McClaren will do well to put a positive gloss on it all in his next media appearance, on Radio 5 Live this morning. At lunchtime on Friday he had been complimented on appearing so relaxed ahead of two games that could cost his job and reputation, responding: "I've been looking forward to it. We can have friendlies but we don't gain points from friendlies. You make substitutions, the opposition do, you're looking at different things. These are the big games. It's like at club level, Fergie used to say, 'I want to be in contention in the last 10 games, that's when it matters'.

"That's exactly what we've done. We've had seven games and we're in contention. We can qualify, it's up to us and now we have to deliver. That's a situation I like and I want the players to relish it. Yes, there's pressure, but these players are used to it, they play Champions' League quarters and semis and finals. This is why we're in it, for these big games."

Even with the manager's job on the line? "It's not a consideration, not an option to even look at. I've had many experiences, lots of games with United and Middlesbrough where you have to win, cup finals and semi-finals. This is one of the great things about the job."

Merely being "in contention" with five group games to play was hardly the nation's expectation when McClaren's reign began 13 months ago. Nor was fourth place in the table, which will only be marginally improved by victory over second-placed Israel, who sit three points ahead. Croatia, the leaders, and Russia both have home games on Saturday that they ought to win, against Estonia and Macedonia respectively. On Wednesday week, as Guus Hiddink's Russians visit Wembley, Croatia will be playing Andorra, after which they should have 23 points and be virtually qualified. Indeed, if they are home and hosed before coming to London for the final group game in November, it will be to England's advantage.

But it is the two meetingswith Russia that seem increasingly certain to determine both who else goes through and McClaren's fate. He said: "All we've got to do is concentrate on what we can do. Our ambition is to go out and win every game. I think we have to win our home games, but there are going to be many twists and turns.

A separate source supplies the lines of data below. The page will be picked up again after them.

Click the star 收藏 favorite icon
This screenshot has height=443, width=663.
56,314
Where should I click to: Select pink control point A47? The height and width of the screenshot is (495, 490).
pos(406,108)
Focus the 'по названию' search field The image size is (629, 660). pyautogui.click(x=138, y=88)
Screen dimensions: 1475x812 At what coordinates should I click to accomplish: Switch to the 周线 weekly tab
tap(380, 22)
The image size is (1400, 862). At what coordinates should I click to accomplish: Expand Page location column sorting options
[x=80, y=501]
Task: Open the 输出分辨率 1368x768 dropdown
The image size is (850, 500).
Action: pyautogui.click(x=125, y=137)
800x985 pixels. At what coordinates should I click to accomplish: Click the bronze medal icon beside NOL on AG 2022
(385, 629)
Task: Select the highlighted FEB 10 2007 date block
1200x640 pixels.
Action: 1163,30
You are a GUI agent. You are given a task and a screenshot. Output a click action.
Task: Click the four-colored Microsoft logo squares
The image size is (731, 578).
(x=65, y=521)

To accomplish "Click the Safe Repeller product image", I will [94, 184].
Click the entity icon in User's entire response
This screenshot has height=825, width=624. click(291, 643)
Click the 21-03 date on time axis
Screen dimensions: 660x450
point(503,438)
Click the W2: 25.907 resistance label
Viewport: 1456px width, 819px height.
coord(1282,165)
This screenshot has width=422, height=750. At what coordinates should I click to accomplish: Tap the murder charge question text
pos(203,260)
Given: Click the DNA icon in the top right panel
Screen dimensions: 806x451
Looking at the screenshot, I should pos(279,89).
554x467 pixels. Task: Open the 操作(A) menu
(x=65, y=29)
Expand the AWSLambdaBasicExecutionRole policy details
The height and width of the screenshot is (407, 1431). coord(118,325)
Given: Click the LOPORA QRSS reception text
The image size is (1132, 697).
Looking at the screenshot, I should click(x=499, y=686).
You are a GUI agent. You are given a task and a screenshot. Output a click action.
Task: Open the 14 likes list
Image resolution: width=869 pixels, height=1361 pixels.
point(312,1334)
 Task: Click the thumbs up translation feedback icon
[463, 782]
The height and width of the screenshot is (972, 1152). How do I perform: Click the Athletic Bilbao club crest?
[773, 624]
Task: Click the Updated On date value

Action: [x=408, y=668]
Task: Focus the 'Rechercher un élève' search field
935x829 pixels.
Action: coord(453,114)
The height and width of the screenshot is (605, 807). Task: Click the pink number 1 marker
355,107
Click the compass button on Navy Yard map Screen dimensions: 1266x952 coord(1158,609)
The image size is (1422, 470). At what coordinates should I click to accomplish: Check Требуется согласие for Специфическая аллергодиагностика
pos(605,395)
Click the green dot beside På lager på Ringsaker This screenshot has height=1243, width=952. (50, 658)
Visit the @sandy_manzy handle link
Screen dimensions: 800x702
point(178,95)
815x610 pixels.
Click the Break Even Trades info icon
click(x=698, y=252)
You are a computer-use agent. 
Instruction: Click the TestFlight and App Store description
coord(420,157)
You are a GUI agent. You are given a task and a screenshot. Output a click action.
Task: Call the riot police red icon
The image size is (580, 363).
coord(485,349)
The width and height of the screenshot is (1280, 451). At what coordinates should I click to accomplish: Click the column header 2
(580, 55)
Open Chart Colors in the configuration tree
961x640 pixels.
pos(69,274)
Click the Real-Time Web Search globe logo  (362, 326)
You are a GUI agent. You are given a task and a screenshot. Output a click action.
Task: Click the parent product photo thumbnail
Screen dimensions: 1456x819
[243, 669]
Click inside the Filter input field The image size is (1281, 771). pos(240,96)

"When you set a points target, you'd say a point in Israel was a good point. A bonus would be to win, and we should have won but we didn't. But it was important to win our home games against these teams and now we've an opportunity to do that. Israel are a good team, they've got good results since then and they'll be coming here very confident. But I believe they'll come with a game- plan to frustrate us, like they did at home; 11 players behind the ball, pack the penalty area and make it difficult for us to score."

Others remember the match in Tel Aviv last March rather differently; for some poor finishing,with Andy Johnson ineffective as Wayne Rooney's partner, and some nervous defending early on, notably from Rio Ferdinand and Phil Neville. Johnson now hopes to replace Alan Smith as Michael Owen's partner, while Rooney frets, tantalisingly close to fitness.

Someone, somewhere leaked the suggestion last month that Ferdinand had "two games to save his England career", to which McClaren's response was that he "has the potential to be one of the best centre-halves in the world". It is time, after 60 caps, to translate potential into something more solid, though Ferdinand will reasonably want a more confident goalkeeper behind him than Paul Robinson looked against Germany.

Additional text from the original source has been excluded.